* begin *
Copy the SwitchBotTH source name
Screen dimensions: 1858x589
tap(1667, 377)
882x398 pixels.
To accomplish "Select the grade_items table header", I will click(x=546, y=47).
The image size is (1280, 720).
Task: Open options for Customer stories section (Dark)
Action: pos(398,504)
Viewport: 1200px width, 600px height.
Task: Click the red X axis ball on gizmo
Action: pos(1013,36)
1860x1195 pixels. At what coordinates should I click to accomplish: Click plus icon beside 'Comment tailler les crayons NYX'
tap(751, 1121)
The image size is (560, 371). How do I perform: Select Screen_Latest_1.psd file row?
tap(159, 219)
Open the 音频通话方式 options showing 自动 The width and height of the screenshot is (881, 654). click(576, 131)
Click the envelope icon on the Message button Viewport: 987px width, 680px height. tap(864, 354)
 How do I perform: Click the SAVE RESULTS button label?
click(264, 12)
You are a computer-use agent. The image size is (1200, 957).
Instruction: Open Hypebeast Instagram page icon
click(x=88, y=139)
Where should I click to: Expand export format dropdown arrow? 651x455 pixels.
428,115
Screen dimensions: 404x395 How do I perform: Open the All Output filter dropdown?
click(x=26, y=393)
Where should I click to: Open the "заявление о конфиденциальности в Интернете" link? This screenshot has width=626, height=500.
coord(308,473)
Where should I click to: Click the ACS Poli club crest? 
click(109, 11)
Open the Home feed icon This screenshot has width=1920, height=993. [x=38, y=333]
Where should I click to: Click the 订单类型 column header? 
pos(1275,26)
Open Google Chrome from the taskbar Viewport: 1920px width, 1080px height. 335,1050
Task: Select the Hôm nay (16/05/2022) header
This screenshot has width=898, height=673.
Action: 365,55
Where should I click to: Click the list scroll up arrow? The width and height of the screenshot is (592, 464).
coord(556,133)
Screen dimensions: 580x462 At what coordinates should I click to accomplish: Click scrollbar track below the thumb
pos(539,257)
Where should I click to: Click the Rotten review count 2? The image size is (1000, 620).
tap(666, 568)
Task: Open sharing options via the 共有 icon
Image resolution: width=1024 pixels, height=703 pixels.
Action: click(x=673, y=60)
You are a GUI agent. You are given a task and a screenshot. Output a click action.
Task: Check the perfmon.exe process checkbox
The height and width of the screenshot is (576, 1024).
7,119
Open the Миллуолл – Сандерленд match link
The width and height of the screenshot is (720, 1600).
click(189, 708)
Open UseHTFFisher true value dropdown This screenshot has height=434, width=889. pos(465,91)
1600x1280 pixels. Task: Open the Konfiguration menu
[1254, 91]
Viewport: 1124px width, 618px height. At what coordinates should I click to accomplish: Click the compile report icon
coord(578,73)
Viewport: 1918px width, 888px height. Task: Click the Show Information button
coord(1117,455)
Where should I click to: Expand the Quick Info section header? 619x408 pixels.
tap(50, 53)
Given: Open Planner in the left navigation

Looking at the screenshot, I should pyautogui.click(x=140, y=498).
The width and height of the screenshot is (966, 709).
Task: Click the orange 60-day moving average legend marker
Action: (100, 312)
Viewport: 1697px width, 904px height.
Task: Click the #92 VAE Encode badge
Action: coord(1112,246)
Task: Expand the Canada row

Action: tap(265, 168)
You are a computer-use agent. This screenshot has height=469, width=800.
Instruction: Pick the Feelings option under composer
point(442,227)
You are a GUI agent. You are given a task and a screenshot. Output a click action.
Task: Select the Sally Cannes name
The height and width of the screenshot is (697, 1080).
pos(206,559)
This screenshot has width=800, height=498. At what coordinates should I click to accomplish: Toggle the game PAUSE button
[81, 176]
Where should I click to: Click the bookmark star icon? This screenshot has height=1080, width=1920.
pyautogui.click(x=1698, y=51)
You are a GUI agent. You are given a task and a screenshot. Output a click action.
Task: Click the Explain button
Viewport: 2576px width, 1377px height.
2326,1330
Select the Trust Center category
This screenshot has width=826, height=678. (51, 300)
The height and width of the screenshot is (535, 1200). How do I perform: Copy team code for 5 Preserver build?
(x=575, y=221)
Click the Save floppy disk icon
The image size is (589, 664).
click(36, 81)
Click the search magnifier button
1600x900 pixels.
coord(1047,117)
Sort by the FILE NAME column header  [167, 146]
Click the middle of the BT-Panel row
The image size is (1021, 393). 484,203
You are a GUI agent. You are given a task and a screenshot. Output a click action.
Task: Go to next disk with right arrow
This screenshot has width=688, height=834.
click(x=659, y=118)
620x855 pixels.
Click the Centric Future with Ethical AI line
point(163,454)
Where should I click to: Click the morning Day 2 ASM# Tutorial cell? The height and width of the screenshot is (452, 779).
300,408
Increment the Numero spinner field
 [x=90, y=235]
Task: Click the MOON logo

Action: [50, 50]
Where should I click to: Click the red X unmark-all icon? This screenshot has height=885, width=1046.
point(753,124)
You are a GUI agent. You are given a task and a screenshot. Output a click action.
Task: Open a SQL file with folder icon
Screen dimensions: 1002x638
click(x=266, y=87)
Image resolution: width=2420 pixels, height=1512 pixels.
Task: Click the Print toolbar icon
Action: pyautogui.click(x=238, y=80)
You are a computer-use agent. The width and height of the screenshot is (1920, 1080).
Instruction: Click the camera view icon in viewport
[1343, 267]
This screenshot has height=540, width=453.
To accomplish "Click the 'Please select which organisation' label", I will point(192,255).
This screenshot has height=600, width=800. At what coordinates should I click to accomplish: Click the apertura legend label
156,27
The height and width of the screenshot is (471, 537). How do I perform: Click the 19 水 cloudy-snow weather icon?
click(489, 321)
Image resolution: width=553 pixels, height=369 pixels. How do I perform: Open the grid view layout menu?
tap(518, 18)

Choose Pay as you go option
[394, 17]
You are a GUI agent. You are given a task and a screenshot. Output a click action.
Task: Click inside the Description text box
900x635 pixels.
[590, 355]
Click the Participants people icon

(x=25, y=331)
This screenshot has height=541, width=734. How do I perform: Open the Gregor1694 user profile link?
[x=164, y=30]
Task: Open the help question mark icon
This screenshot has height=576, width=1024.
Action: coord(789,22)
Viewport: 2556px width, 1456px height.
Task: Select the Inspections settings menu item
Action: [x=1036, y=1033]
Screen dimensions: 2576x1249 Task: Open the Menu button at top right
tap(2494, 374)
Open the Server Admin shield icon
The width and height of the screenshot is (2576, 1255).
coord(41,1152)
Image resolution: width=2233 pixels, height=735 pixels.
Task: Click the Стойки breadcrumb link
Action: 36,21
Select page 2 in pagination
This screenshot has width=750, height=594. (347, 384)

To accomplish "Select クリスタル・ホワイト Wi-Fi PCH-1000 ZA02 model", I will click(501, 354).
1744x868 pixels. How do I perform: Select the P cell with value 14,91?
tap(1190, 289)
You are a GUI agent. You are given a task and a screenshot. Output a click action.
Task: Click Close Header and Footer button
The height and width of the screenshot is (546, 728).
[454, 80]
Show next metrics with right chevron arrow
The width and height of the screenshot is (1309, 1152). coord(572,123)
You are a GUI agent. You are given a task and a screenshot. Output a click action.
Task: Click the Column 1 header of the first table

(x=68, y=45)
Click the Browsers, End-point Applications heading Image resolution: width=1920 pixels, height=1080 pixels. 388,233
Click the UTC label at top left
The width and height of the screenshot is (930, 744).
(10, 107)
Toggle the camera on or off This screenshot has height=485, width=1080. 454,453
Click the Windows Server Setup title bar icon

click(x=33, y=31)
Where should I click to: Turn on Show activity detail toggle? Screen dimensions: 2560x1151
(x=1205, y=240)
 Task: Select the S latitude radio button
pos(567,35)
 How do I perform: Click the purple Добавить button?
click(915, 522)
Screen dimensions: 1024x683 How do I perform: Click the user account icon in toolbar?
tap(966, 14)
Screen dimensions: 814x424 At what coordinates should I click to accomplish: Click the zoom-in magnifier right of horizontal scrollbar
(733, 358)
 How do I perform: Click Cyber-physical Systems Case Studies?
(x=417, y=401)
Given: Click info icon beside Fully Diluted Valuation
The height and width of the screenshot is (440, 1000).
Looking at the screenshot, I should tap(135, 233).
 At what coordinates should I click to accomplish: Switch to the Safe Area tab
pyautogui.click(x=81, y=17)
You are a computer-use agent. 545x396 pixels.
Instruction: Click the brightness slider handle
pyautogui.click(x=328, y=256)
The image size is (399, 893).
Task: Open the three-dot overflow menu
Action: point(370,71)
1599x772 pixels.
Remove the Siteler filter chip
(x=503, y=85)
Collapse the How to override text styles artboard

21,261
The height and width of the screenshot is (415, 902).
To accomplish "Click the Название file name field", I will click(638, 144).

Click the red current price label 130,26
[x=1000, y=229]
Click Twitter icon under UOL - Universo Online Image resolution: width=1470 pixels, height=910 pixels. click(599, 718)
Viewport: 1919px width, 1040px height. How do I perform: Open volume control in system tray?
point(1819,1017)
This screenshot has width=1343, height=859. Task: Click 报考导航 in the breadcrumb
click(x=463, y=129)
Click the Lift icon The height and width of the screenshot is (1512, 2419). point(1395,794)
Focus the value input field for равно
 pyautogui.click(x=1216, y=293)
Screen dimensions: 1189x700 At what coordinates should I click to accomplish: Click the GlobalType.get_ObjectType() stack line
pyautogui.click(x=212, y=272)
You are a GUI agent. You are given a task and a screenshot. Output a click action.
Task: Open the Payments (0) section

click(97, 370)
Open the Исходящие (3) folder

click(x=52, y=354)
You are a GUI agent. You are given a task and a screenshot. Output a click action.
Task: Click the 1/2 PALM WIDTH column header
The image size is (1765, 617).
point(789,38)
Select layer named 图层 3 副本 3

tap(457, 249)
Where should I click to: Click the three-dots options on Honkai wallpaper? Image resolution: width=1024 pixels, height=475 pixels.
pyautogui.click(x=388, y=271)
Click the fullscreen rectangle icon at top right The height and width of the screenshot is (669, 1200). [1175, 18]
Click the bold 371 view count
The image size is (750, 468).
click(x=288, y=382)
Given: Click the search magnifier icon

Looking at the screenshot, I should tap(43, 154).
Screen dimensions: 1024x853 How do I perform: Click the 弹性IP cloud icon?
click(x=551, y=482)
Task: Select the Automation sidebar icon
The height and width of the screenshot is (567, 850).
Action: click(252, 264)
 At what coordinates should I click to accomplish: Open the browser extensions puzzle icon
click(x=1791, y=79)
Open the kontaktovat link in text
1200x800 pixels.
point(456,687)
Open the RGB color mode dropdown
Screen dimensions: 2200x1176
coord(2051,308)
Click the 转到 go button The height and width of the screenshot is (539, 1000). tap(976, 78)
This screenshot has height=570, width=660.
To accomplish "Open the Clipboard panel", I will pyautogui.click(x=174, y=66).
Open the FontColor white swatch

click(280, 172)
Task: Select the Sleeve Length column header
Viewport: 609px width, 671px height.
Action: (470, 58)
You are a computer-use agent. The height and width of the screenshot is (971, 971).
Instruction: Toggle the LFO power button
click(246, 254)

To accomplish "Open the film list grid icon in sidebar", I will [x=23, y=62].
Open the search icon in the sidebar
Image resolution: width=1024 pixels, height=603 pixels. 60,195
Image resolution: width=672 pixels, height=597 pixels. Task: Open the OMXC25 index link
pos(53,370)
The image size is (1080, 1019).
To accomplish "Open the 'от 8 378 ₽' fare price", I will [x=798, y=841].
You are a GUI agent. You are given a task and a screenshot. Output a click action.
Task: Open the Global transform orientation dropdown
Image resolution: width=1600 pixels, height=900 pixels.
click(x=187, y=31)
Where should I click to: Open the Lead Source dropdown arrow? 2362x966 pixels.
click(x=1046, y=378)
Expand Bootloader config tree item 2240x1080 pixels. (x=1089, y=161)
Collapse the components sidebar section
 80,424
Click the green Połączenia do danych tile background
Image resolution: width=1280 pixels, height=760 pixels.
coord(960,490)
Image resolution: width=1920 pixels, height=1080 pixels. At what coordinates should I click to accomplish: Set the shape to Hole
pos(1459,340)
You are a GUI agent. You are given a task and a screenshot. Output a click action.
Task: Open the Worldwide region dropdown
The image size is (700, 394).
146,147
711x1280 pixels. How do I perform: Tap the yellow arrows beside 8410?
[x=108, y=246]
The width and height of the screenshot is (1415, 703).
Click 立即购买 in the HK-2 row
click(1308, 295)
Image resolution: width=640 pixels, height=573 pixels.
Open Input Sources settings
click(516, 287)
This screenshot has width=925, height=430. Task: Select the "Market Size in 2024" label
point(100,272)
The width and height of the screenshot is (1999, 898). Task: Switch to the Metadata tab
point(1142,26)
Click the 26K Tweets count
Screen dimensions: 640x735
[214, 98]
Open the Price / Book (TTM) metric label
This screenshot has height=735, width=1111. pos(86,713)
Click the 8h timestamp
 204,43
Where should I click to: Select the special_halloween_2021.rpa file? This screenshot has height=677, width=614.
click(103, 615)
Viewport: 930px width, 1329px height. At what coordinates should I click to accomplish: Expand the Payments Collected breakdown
* end *
Set exercise — Please transcribe the entries between the line containing "The height and width of the screenshot is (471, 537)." and the line containing "[x=164, y=30]", inclusive, reproducing each line without any change.

Solution to this problem —
The height and width of the screenshot is (471, 537). How do I perform: Click the 19 水 cloudy-snow weather icon?
click(489, 321)
Image resolution: width=553 pixels, height=369 pixels. How do I perform: Open the grid view layout menu?
tap(518, 18)

Choose Pay as you go option
[394, 17]
You are a GUI agent. You are given a task and a screenshot. Output a click action.
Task: Click inside the Description text box
900x635 pixels.
[590, 355]
Click the Participants people icon

(x=25, y=331)
This screenshot has height=541, width=734. How do I perform: Open the Gregor1694 user profile link?
[x=164, y=30]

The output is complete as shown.